── DATA SHOWN
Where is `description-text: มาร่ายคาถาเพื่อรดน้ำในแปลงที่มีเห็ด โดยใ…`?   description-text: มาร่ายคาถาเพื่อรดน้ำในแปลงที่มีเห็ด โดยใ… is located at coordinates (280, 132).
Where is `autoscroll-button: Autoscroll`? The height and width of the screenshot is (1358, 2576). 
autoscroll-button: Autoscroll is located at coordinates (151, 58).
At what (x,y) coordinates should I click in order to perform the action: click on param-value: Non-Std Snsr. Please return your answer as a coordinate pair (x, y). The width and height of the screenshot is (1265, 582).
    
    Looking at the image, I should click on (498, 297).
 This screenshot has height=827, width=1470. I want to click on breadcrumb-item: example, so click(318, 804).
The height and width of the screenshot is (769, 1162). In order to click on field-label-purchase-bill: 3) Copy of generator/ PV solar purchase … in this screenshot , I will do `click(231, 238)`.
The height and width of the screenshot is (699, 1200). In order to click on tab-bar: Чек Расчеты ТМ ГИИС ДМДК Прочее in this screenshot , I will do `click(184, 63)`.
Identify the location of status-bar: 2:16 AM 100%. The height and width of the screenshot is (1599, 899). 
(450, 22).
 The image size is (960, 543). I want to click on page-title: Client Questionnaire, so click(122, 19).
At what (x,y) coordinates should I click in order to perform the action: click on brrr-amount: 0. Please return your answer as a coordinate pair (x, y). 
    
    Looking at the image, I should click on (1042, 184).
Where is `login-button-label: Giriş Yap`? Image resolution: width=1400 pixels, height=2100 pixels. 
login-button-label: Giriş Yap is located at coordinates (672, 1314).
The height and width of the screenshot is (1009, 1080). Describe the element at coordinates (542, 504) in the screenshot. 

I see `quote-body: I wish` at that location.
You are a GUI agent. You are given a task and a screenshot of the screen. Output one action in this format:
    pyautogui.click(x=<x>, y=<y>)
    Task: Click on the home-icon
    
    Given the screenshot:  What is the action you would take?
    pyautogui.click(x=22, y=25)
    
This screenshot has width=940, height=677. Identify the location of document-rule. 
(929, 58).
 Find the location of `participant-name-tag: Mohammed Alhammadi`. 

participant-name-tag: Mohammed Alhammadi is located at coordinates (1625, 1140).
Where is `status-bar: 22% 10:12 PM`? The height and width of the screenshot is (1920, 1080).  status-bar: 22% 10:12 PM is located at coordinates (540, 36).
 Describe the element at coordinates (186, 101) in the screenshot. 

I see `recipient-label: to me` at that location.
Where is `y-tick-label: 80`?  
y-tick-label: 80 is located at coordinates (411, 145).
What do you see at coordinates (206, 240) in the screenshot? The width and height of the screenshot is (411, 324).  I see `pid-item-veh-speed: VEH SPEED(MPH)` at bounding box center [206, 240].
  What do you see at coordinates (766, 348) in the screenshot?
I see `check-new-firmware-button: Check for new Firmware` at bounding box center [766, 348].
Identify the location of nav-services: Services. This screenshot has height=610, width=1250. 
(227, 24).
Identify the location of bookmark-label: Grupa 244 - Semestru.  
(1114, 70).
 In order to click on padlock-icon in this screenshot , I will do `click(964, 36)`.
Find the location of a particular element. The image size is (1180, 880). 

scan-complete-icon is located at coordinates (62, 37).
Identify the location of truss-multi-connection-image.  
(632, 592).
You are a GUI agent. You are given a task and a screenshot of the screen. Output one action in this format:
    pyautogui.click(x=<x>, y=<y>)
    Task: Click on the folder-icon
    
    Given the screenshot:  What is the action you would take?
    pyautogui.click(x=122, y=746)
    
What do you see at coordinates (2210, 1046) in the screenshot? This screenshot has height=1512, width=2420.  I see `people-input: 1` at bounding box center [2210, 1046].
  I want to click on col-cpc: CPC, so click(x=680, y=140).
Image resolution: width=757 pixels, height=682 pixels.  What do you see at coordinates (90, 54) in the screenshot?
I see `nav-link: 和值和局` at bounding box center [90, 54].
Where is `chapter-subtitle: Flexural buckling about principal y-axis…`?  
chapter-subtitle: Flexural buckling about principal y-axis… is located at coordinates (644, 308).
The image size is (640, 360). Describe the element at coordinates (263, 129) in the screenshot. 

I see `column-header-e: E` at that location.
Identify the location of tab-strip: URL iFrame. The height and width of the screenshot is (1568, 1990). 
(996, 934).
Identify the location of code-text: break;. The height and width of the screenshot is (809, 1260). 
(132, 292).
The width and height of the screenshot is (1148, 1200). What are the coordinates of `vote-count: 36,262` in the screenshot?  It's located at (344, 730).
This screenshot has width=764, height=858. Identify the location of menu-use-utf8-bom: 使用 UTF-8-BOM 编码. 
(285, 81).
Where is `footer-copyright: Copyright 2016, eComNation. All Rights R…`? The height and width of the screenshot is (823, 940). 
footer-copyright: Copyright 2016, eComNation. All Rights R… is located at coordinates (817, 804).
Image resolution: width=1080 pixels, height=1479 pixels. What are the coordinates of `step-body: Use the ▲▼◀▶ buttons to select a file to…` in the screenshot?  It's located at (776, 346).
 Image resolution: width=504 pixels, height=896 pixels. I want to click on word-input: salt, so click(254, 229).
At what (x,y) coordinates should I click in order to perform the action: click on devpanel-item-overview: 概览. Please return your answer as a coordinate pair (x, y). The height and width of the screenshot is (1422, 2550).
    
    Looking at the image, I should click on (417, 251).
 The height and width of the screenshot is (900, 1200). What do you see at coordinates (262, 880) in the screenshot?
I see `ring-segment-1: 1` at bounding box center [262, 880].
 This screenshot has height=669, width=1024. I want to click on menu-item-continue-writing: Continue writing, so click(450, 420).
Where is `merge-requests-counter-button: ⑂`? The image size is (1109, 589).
────
BRIEF: Write out all of the rows above word for word, leaving nothing out.

TASK ANSWER:
Where is `description-text: มาร่ายคาถาเพื่อรดน้ำในแปลงที่มีเห็ด โดยใ…`?   description-text: มาร่ายคาถาเพื่อรดน้ำในแปลงที่มีเห็ด โดยใ… is located at coordinates (280, 132).
Where is `autoscroll-button: Autoscroll`? The height and width of the screenshot is (1358, 2576). 
autoscroll-button: Autoscroll is located at coordinates (151, 58).
At what (x,y) coordinates should I click in order to perform the action: click on param-value: Non-Std Snsr. Please return your answer as a coordinate pair (x, y). The width and height of the screenshot is (1265, 582).
    
    Looking at the image, I should click on (498, 297).
 This screenshot has height=827, width=1470. I want to click on breadcrumb-item: example, so click(318, 804).
The height and width of the screenshot is (769, 1162). In order to click on field-label-purchase-bill: 3) Copy of generator/ PV solar purchase … in this screenshot , I will do `click(231, 238)`.
The height and width of the screenshot is (699, 1200). In order to click on tab-bar: Чек Расчеты ТМ ГИИС ДМДК Прочее in this screenshot , I will do `click(184, 63)`.
Identify the location of status-bar: 2:16 AM 100%. The height and width of the screenshot is (1599, 899). 
(450, 22).
 The image size is (960, 543). I want to click on page-title: Client Questionnaire, so click(122, 19).
At what (x,y) coordinates should I click in order to perform the action: click on brrr-amount: 0. Please return your answer as a coordinate pair (x, y). 
    
    Looking at the image, I should click on (1042, 184).
Where is `login-button-label: Giriş Yap`? Image resolution: width=1400 pixels, height=2100 pixels. 
login-button-label: Giriş Yap is located at coordinates (672, 1314).
The height and width of the screenshot is (1009, 1080). Describe the element at coordinates (542, 504) in the screenshot. 

I see `quote-body: I wish` at that location.
You are a GUI agent. You are given a task and a screenshot of the screen. Output one action in this format:
    pyautogui.click(x=<x>, y=<y>)
    Task: Click on the home-icon
    
    Given the screenshot:  What is the action you would take?
    pyautogui.click(x=22, y=25)
    
This screenshot has width=940, height=677. Identify the location of document-rule. 
(929, 58).
 Find the location of `participant-name-tag: Mohammed Alhammadi`. 

participant-name-tag: Mohammed Alhammadi is located at coordinates (1625, 1140).
Where is `status-bar: 22% 10:12 PM`? The height and width of the screenshot is (1920, 1080).  status-bar: 22% 10:12 PM is located at coordinates (540, 36).
 Describe the element at coordinates (186, 101) in the screenshot. 

I see `recipient-label: to me` at that location.
Where is `y-tick-label: 80`?  
y-tick-label: 80 is located at coordinates (411, 145).
What do you see at coordinates (206, 240) in the screenshot? The width and height of the screenshot is (411, 324).  I see `pid-item-veh-speed: VEH SPEED(MPH)` at bounding box center [206, 240].
  What do you see at coordinates (766, 348) in the screenshot?
I see `check-new-firmware-button: Check for new Firmware` at bounding box center [766, 348].
Identify the location of nav-services: Services. This screenshot has height=610, width=1250. 
(227, 24).
Identify the location of bookmark-label: Grupa 244 - Semestru.  
(1114, 70).
 In order to click on padlock-icon in this screenshot , I will do `click(964, 36)`.
Find the location of a particular element. The image size is (1180, 880). 

scan-complete-icon is located at coordinates (62, 37).
Identify the location of truss-multi-connection-image.  
(632, 592).
You are a GUI agent. You are given a task and a screenshot of the screen. Output one action in this format:
    pyautogui.click(x=<x>, y=<y>)
    Task: Click on the folder-icon
    
    Given the screenshot:  What is the action you would take?
    pyautogui.click(x=122, y=746)
    
What do you see at coordinates (2210, 1046) in the screenshot? This screenshot has height=1512, width=2420.  I see `people-input: 1` at bounding box center [2210, 1046].
  I want to click on col-cpc: CPC, so click(x=680, y=140).
Image resolution: width=757 pixels, height=682 pixels.  What do you see at coordinates (90, 54) in the screenshot?
I see `nav-link: 和值和局` at bounding box center [90, 54].
Where is `chapter-subtitle: Flexural buckling about principal y-axis…`?  
chapter-subtitle: Flexural buckling about principal y-axis… is located at coordinates (644, 308).
The image size is (640, 360). Describe the element at coordinates (263, 129) in the screenshot. 

I see `column-header-e: E` at that location.
Identify the location of tab-strip: URL iFrame. The height and width of the screenshot is (1568, 1990). 
(996, 934).
Identify the location of code-text: break;. The height and width of the screenshot is (809, 1260). 
(132, 292).
The width and height of the screenshot is (1148, 1200). What are the coordinates of `vote-count: 36,262` in the screenshot?  It's located at (344, 730).
This screenshot has width=764, height=858. Identify the location of menu-use-utf8-bom: 使用 UTF-8-BOM 编码. 
(285, 81).
Where is `footer-copyright: Copyright 2016, eComNation. All Rights R…`? The height and width of the screenshot is (823, 940). 
footer-copyright: Copyright 2016, eComNation. All Rights R… is located at coordinates (817, 804).
Image resolution: width=1080 pixels, height=1479 pixels. What are the coordinates of `step-body: Use the ▲▼◀▶ buttons to select a file to…` in the screenshot?  It's located at (776, 346).
 Image resolution: width=504 pixels, height=896 pixels. I want to click on word-input: salt, so click(254, 229).
At what (x,y) coordinates should I click in order to perform the action: click on devpanel-item-overview: 概览. Please return your answer as a coordinate pair (x, y). The height and width of the screenshot is (1422, 2550).
    
    Looking at the image, I should click on (417, 251).
 The height and width of the screenshot is (900, 1200). What do you see at coordinates (262, 880) in the screenshot?
I see `ring-segment-1: 1` at bounding box center [262, 880].
 This screenshot has height=669, width=1024. I want to click on menu-item-continue-writing: Continue writing, so click(450, 420).
Where is `merge-requests-counter-button: ⑂`? The image size is (1109, 589).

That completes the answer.